> [Records]:
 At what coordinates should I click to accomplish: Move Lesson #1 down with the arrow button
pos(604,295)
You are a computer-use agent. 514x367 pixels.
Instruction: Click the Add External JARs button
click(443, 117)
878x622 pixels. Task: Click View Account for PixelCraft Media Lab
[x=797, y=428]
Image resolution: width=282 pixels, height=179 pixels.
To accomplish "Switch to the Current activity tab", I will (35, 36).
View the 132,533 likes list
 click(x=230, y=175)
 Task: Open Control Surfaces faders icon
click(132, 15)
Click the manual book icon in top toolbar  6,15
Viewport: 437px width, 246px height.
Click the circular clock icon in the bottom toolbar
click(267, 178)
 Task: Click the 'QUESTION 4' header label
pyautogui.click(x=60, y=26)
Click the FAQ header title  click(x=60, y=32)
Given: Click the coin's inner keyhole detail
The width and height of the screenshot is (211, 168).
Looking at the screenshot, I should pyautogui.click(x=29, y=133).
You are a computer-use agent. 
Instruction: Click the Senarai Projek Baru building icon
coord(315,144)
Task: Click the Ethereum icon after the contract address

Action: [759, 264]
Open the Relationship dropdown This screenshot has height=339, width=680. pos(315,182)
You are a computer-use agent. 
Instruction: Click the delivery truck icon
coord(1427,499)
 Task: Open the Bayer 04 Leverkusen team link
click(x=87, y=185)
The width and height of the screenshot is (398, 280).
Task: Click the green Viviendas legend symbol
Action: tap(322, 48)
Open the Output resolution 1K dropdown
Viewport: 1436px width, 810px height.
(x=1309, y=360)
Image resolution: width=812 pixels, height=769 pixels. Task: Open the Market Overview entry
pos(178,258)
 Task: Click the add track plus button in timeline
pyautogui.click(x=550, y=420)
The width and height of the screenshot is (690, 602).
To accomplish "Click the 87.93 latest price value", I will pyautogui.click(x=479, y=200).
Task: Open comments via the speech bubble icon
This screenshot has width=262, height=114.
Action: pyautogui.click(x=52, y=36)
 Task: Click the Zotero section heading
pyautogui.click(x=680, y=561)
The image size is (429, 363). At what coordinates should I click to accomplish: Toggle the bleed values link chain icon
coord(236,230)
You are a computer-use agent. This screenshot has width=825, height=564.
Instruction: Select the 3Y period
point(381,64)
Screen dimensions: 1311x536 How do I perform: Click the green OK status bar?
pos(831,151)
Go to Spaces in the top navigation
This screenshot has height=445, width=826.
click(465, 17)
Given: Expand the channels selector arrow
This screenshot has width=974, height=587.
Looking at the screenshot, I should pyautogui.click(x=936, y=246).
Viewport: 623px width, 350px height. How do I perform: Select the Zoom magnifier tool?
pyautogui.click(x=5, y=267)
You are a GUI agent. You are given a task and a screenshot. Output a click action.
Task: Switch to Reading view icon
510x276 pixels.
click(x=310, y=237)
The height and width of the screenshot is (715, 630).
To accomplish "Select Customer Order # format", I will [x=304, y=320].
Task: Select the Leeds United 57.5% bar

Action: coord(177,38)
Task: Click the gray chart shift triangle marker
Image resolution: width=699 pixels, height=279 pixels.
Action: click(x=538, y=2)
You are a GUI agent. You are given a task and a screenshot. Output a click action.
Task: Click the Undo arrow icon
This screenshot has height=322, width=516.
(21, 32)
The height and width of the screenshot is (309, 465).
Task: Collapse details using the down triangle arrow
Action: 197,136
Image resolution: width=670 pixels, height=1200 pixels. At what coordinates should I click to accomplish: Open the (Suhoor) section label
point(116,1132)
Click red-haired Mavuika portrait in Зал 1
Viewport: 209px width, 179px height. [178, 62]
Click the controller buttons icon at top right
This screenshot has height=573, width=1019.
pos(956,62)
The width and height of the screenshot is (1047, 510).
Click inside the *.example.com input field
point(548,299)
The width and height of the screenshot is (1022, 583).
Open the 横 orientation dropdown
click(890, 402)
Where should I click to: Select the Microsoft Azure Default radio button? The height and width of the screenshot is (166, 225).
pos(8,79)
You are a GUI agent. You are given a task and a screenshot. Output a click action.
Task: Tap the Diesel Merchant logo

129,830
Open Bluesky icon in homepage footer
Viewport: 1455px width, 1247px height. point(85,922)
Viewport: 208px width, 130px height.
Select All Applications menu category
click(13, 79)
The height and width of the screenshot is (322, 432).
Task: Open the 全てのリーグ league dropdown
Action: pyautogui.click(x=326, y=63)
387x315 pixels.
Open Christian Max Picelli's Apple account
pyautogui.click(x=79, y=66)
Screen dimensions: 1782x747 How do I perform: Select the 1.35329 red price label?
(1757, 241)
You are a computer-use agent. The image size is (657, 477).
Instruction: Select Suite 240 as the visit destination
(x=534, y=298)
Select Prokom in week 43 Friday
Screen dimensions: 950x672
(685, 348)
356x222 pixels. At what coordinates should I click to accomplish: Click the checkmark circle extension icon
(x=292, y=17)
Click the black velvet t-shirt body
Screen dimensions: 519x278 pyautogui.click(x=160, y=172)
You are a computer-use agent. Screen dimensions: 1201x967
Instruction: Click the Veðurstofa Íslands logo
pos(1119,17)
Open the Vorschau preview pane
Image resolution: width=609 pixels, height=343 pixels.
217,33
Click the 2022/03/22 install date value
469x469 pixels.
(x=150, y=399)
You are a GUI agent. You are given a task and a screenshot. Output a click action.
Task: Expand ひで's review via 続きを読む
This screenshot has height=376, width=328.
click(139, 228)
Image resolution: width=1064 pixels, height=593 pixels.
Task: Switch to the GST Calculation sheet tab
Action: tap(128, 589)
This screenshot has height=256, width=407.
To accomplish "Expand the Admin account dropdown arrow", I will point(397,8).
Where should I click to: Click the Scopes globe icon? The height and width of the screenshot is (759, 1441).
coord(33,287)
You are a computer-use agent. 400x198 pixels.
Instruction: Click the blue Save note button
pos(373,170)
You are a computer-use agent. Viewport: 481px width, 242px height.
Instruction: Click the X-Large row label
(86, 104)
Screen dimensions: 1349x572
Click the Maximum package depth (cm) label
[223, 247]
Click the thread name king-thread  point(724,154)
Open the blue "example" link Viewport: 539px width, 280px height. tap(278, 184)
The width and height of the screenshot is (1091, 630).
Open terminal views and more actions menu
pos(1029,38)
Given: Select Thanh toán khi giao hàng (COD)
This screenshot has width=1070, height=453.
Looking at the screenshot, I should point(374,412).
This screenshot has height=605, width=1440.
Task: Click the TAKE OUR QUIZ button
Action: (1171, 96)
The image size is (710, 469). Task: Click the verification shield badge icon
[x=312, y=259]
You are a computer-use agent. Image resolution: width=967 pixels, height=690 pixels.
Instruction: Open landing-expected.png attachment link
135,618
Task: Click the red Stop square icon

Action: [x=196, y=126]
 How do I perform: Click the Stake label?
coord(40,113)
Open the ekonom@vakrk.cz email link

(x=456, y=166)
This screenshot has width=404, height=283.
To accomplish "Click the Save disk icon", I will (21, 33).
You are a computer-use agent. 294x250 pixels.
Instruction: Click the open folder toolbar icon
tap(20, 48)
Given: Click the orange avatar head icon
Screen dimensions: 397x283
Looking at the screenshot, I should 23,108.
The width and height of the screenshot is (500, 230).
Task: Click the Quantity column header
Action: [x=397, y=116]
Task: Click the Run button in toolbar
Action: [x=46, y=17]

> [Exercise aim]: Repeat the listing above without any change.

> [Written solution]:
 At what coordinates should I click to accomplish: Move Lesson #1 down with the arrow button
pos(604,295)
You are a computer-use agent. 514x367 pixels.
Instruction: Click the Add External JARs button
click(443, 117)
878x622 pixels. Task: Click View Account for PixelCraft Media Lab
[x=797, y=428]
Image resolution: width=282 pixels, height=179 pixels.
To accomplish "Switch to the Current activity tab", I will (35, 36).
View the 132,533 likes list
 click(x=230, y=175)
 Task: Open Control Surfaces faders icon
click(132, 15)
Click the manual book icon in top toolbar  6,15
Viewport: 437px width, 246px height.
Click the circular clock icon in the bottom toolbar
click(267, 178)
 Task: Click the 'QUESTION 4' header label
pyautogui.click(x=60, y=26)
Click the FAQ header title  click(x=60, y=32)
Given: Click the coin's inner keyhole detail
The width and height of the screenshot is (211, 168).
Looking at the screenshot, I should pyautogui.click(x=29, y=133).
You are a computer-use agent. 
Instruction: Click the Senarai Projek Baru building icon
coord(315,144)
Task: Click the Ethereum icon after the contract address

Action: [759, 264]
Open the Relationship dropdown This screenshot has height=339, width=680. pos(315,182)
You are a computer-use agent. 
Instruction: Click the delivery truck icon
coord(1427,499)
 Task: Open the Bayer 04 Leverkusen team link
click(x=87, y=185)
The width and height of the screenshot is (398, 280).
Task: Click the green Viviendas legend symbol
Action: tap(322, 48)
Open the Output resolution 1K dropdown
Viewport: 1436px width, 810px height.
(x=1309, y=360)
Image resolution: width=812 pixels, height=769 pixels. Task: Open the Market Overview entry
pos(178,258)
 Task: Click the add track plus button in timeline
pyautogui.click(x=550, y=420)
The width and height of the screenshot is (690, 602).
To accomplish "Click the 87.93 latest price value", I will pyautogui.click(x=479, y=200).
Task: Open comments via the speech bubble icon
This screenshot has width=262, height=114.
Action: pyautogui.click(x=52, y=36)
 Task: Click the Zotero section heading
pyautogui.click(x=680, y=561)
The image size is (429, 363). At what coordinates should I click to accomplish: Toggle the bleed values link chain icon
coord(236,230)
You are a computer-use agent. This screenshot has width=825, height=564.
Instruction: Select the 3Y period
point(381,64)
Screen dimensions: 1311x536 How do I perform: Click the green OK status bar?
pos(831,151)
Go to Spaces in the top navigation
This screenshot has height=445, width=826.
click(465, 17)
Given: Expand the channels selector arrow
This screenshot has width=974, height=587.
Looking at the screenshot, I should pyautogui.click(x=936, y=246).
Viewport: 623px width, 350px height. How do I perform: Select the Zoom magnifier tool?
pyautogui.click(x=5, y=267)
You are a GUI agent. You are given a task and a screenshot. Output a click action.
Task: Switch to Reading view icon
510x276 pixels.
click(x=310, y=237)
The height and width of the screenshot is (715, 630).
To accomplish "Select Customer Order # format", I will [x=304, y=320].
Task: Select the Leeds United 57.5% bar

Action: coord(177,38)
Task: Click the gray chart shift triangle marker
Image resolution: width=699 pixels, height=279 pixels.
Action: click(x=538, y=2)
You are a GUI agent. You are given a task and a screenshot. Output a click action.
Task: Click the Undo arrow icon
This screenshot has height=322, width=516.
(21, 32)
The height and width of the screenshot is (309, 465).
Task: Collapse details using the down triangle arrow
Action: 197,136
Image resolution: width=670 pixels, height=1200 pixels. At what coordinates should I click to accomplish: Open the (Suhoor) section label
point(116,1132)
Click red-haired Mavuika portrait in Зал 1
Viewport: 209px width, 179px height. [178, 62]
Click the controller buttons icon at top right
This screenshot has height=573, width=1019.
pos(956,62)
The width and height of the screenshot is (1047, 510).
Click inside the *.example.com input field
point(548,299)
The width and height of the screenshot is (1022, 583).
Open the 横 orientation dropdown
click(890, 402)
Where should I click to: Select the Microsoft Azure Default radio button? The height and width of the screenshot is (166, 225).
pos(8,79)
You are a GUI agent. You are given a task and a screenshot. Output a click action.
Task: Tap the Diesel Merchant logo

129,830
Open Bluesky icon in homepage footer
Viewport: 1455px width, 1247px height. point(85,922)
Viewport: 208px width, 130px height.
Select All Applications menu category
click(13, 79)
The height and width of the screenshot is (322, 432).
Task: Open the 全てのリーグ league dropdown
Action: pyautogui.click(x=326, y=63)
387x315 pixels.
Open Christian Max Picelli's Apple account
pyautogui.click(x=79, y=66)
Screen dimensions: 1782x747 How do I perform: Select the 1.35329 red price label?
(1757, 241)
You are a computer-use agent. The image size is (657, 477).
Instruction: Select Suite 240 as the visit destination
(x=534, y=298)
Select Prokom in week 43 Friday
Screen dimensions: 950x672
(685, 348)
356x222 pixels. At what coordinates should I click to accomplish: Click the checkmark circle extension icon
(x=292, y=17)
Click the black velvet t-shirt body
Screen dimensions: 519x278 pyautogui.click(x=160, y=172)
You are a computer-use agent. Screen dimensions: 1201x967
Instruction: Click the Veðurstofa Íslands logo
pos(1119,17)
Open the Vorschau preview pane
Image resolution: width=609 pixels, height=343 pixels.
217,33
Click the 2022/03/22 install date value
469x469 pixels.
(x=150, y=399)
You are a GUI agent. You are given a task and a screenshot. Output a click action.
Task: Expand ひで's review via 続きを読む
This screenshot has height=376, width=328.
click(139, 228)
Image resolution: width=1064 pixels, height=593 pixels.
Task: Switch to the GST Calculation sheet tab
Action: tap(128, 589)
This screenshot has height=256, width=407.
To accomplish "Expand the Admin account dropdown arrow", I will point(397,8).
Where should I click to: Click the Scopes globe icon? The height and width of the screenshot is (759, 1441).
coord(33,287)
You are a computer-use agent. 400x198 pixels.
Instruction: Click the blue Save note button
pos(373,170)
You are a computer-use agent. Viewport: 481px width, 242px height.
Instruction: Click the X-Large row label
(86, 104)
Screen dimensions: 1349x572
Click the Maximum package depth (cm) label
[223, 247]
Click the thread name king-thread  point(724,154)
Open the blue "example" link Viewport: 539px width, 280px height. tap(278, 184)
The width and height of the screenshot is (1091, 630).
Open terminal views and more actions menu
pos(1029,38)
Given: Select Thanh toán khi giao hàng (COD)
This screenshot has width=1070, height=453.
Looking at the screenshot, I should point(374,412).
This screenshot has height=605, width=1440.
Task: Click the TAKE OUR QUIZ button
Action: (1171, 96)
The image size is (710, 469). Task: Click the verification shield badge icon
[x=312, y=259]
You are a computer-use agent. Image resolution: width=967 pixels, height=690 pixels.
Instruction: Open landing-expected.png attachment link
135,618
Task: Click the red Stop square icon

Action: [x=196, y=126]
 How do I perform: Click the Stake label?
coord(40,113)
Open the ekonom@vakrk.cz email link

(x=456, y=166)
This screenshot has width=404, height=283.
To accomplish "Click the Save disk icon", I will (21, 33).
You are a computer-use agent. 294x250 pixels.
Instruction: Click the open folder toolbar icon
tap(20, 48)
Given: Click the orange avatar head icon
Screen dimensions: 397x283
Looking at the screenshot, I should 23,108.
The width and height of the screenshot is (500, 230).
Task: Click the Quantity column header
Action: [x=397, y=116]
Task: Click the Run button in toolbar
Action: [x=46, y=17]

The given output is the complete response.